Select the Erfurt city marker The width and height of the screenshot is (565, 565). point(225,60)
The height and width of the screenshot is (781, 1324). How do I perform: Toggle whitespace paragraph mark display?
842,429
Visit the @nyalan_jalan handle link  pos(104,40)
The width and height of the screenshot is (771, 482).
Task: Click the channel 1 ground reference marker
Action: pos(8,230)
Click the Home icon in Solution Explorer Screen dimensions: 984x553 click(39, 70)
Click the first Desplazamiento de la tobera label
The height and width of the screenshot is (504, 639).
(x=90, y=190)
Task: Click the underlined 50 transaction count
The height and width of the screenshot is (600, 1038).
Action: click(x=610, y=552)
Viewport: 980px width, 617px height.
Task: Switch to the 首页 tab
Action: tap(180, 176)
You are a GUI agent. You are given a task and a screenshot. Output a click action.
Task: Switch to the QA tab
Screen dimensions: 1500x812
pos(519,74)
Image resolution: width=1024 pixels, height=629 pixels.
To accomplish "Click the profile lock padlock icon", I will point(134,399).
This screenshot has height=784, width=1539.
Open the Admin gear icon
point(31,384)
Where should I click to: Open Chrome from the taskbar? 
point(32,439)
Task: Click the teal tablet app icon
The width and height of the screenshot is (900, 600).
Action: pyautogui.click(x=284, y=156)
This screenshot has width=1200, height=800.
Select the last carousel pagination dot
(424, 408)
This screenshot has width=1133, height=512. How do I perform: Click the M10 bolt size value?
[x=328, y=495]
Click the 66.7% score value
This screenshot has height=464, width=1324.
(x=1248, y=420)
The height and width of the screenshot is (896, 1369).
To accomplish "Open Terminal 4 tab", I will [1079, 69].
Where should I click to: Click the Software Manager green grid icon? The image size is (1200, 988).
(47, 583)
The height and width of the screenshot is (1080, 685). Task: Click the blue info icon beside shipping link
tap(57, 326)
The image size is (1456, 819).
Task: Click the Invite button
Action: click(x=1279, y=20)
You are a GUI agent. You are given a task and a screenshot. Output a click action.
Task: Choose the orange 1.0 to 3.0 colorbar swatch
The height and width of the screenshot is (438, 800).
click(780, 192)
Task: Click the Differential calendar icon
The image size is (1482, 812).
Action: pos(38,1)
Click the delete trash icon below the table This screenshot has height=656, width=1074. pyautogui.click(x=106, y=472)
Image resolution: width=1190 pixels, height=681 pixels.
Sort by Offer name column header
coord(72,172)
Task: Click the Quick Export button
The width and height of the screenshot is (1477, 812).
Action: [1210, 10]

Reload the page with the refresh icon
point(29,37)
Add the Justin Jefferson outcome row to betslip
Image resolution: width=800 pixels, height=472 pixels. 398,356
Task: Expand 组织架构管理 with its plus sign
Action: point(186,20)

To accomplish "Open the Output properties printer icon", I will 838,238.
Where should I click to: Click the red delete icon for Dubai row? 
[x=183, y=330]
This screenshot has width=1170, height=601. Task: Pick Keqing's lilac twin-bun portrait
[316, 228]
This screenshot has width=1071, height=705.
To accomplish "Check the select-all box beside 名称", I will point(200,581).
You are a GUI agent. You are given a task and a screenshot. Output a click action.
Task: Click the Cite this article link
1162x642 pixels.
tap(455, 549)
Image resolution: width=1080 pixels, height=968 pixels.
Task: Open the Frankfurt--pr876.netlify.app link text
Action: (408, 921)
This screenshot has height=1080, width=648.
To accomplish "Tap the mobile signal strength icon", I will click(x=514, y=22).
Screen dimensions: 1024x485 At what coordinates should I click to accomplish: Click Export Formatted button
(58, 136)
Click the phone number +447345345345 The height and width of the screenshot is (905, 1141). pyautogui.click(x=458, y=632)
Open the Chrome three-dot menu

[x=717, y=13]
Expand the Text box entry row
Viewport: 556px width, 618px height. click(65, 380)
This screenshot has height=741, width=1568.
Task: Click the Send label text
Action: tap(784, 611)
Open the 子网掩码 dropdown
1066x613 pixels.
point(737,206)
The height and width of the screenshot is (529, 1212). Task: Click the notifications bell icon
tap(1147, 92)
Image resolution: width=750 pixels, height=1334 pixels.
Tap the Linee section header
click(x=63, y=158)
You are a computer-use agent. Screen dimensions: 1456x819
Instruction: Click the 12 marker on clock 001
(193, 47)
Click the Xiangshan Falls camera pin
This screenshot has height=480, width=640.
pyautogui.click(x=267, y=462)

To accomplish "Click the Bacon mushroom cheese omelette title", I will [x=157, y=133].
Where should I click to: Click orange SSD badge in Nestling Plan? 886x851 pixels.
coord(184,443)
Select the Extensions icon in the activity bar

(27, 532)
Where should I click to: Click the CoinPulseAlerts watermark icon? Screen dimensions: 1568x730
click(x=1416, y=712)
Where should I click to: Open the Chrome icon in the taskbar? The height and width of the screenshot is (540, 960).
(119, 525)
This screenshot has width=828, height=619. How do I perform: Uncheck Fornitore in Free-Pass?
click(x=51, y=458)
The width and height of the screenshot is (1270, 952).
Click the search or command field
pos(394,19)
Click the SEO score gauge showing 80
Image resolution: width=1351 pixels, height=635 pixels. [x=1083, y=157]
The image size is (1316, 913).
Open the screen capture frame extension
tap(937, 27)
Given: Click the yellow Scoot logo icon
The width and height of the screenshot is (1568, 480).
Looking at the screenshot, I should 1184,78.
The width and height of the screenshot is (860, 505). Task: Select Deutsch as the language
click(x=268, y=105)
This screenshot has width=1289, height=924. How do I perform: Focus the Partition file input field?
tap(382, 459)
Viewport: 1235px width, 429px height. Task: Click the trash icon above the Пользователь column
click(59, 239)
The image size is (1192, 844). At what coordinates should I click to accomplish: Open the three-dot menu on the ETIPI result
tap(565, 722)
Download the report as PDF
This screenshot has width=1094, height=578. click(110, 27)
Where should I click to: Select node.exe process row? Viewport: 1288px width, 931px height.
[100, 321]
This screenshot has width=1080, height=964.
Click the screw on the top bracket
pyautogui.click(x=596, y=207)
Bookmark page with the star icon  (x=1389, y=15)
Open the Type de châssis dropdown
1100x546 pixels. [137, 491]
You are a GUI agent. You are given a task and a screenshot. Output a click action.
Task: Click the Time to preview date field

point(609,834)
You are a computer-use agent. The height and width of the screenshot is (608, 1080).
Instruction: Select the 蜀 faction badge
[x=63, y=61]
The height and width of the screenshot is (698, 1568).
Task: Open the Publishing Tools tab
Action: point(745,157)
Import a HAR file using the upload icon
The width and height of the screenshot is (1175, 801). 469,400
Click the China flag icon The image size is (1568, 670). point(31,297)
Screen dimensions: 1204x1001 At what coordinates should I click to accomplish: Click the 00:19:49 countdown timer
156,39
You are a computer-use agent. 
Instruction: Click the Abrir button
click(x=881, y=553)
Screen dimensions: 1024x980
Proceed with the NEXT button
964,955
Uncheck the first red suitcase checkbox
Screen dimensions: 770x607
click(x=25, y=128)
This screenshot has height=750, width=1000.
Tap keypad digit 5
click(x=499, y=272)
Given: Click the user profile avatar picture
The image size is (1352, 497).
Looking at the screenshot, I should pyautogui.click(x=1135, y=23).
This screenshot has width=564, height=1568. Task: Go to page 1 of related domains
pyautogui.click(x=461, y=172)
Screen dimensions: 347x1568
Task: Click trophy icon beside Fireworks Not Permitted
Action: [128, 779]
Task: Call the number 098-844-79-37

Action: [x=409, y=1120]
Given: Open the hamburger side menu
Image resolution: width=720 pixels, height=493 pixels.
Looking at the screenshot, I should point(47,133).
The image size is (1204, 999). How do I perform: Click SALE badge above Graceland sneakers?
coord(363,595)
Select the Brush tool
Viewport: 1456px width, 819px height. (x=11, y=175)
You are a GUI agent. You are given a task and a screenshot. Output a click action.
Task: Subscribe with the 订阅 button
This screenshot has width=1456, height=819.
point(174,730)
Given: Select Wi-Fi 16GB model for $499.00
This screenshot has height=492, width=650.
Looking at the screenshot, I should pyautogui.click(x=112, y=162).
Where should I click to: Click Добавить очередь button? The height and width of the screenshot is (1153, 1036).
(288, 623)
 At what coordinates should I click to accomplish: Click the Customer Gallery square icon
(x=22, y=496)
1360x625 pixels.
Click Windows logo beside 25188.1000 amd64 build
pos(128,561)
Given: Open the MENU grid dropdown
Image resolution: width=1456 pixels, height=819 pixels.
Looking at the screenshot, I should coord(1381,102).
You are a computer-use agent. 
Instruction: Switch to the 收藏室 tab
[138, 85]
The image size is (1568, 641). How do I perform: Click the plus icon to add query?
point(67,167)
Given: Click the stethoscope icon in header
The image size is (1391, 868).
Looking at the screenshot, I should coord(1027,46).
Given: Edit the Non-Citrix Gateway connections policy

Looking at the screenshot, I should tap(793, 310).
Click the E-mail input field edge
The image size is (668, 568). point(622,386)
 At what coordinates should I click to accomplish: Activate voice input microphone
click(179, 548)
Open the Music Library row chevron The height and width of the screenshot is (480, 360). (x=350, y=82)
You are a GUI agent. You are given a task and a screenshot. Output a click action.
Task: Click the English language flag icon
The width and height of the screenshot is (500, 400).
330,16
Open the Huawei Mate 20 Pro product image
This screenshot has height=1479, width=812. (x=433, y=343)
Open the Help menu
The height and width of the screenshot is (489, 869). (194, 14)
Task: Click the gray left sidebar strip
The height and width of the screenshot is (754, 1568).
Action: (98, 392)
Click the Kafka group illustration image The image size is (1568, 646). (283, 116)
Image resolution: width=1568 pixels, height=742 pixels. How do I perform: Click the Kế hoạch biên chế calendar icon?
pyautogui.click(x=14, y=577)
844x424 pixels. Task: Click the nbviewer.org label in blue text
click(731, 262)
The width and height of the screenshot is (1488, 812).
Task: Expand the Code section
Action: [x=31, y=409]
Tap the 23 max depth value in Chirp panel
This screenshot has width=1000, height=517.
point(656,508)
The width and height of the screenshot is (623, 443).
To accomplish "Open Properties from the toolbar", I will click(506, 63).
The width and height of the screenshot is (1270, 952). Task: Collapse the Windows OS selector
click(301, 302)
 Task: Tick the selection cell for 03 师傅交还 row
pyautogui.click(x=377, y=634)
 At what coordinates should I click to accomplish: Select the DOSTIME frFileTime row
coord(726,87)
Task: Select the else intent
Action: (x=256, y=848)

........

Pedido escrito: Transcreva literalmente as linhas que começam na que contém "Screen dimensions: 1024x980" e seguem até a que contém "click(x=499, y=272)", incluindo ambas.

A resposta:
Screen dimensions: 1024x980
Proceed with the NEXT button
964,955
Uncheck the first red suitcase checkbox
Screen dimensions: 770x607
click(x=25, y=128)
This screenshot has height=750, width=1000.
Tap keypad digit 5
click(x=499, y=272)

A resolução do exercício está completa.